Aujourd’hui, sept ans après, on voit un schizophrène politique qui n’a cessé de théoriser la rupture sans jamais la mettre en pratique lui-même. On voit un leader, qui utilise les arguments de la force et non la force des arguments pour diriger, qui protège un système empli de corruption, le justifie tant que c’est à dessein de le servir et qui paradoxalement, condamne tous ceux et celles qu’il pressent de le desservir. Aujourd’hui, sept ans après des vies perdues pour « chasser » (car il s’agissait bien d’une chasse) Abdoulaye Wade et son fils du palais, ces derniers sont pris en sympathie et acclamés par ceux-là même qui leur jetaient la première pierre comme potentiels sauveurs du fait de l’incompétence et du non-respect des procédures juridiques avec lesquelles ces dossiers ont été traités.
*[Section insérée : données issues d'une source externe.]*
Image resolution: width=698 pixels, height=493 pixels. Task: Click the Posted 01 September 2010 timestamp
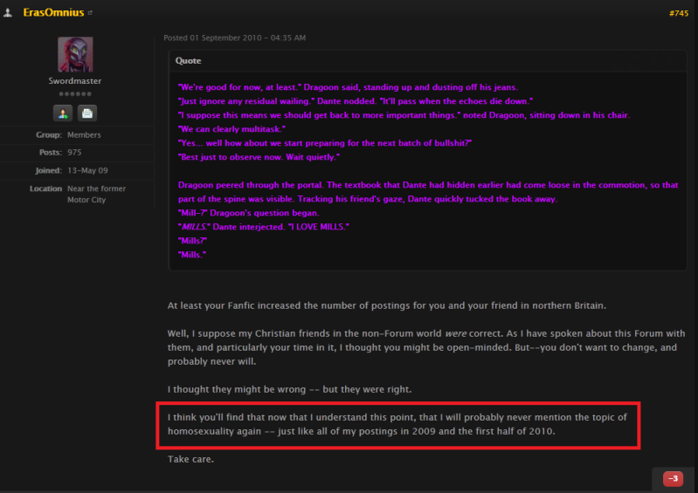(235, 38)
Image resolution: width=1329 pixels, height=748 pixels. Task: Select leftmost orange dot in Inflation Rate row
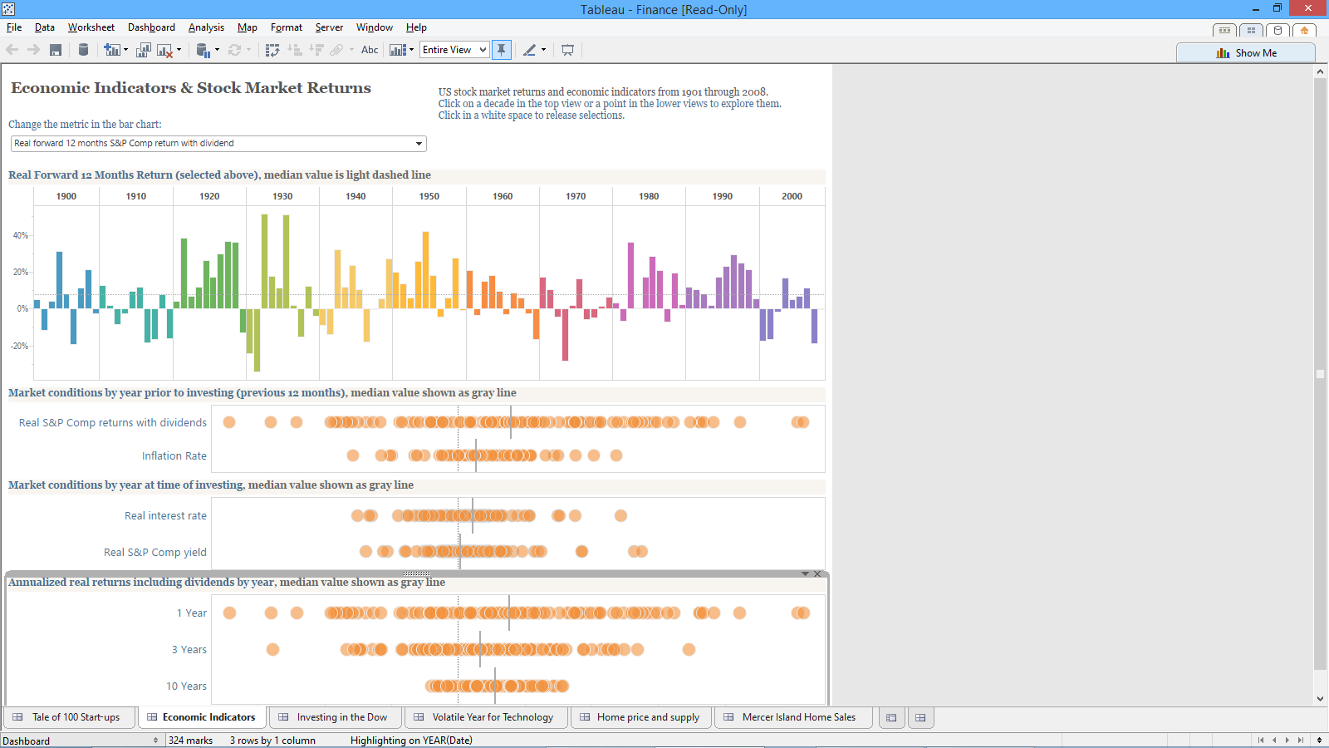click(x=353, y=455)
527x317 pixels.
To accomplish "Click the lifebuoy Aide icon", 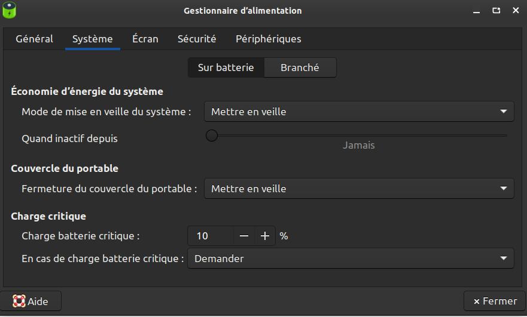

Nous pensions tous que nous ne pourrions pas vivre pire que 2012 en élisant un pur produit sénégalais. Malheureusement, il y a eu pire lors de ces sept dernières années. A quelques heures de l’élection présidentielle, la question de la sanction est donc incontournable. Il en va de notre responsabilité citoyenne et de notre salut collectif. Que représente le symbole d’un mandat unique pour la classe politique actuelle ? Quel message fort lancerions-nous à M. Macky Sall en le sanctionnant au soir du 24 février 2019 ? Au-delà de lui, quel message lancerions-nous à tous ceux et toutes celles qui ont vendu leur intégrité, trahi leurs convictions et insulté l’intelligence des sénégalais en oubliant le bien commun pour des calculs personnels et soi-disant « politiques » ? Ce serait un message fort : « si en lieu et place d’œuvrer à mettre en place le programme pour lequel vous avez été élu, vous utilisez les dénis publics et ne travaillez qu’à manigancer pour obtenir un deuxième mandat, il n’en sera rien, car vous et tous ceux qui vous auront rejoints en catimini seront sanctionnés et destitués ».
M. Macky Sall avait bel et bien raison : « Le vote aura bien lieu et les sénégalais s’exprimeront par les urnes ». A quelques heures du scrutin, quatre questions essentielles se posent à nous :
1. Doit-on changer le système comme le scande M. Ousmane Sonko ?
2. Doit-on concevoir la transition républicaine en quatre étapes : 1 pays, 3 axes, 15 thèmes et 45 déclinaisons comme le suggère M. Idrissa Seck ?
3. Doit-on prôner la bienveillance, la joie de vivre, la paix et la prospérité (diam ak kheweul) comme l’inspire M. Madické Niang (AKA M. sourire ak M. todj Radiakh) ?
4. Doit-on faire le choix de repenser l’appareil étatique via des valeurs républicaines et humanistes comme le théorise Dr. Issa Sall ?
A chacun d’y répondre et à nous tous, sénégalais, sénégalaises, d’en assumer les conséquences pour les cinq prochaines années.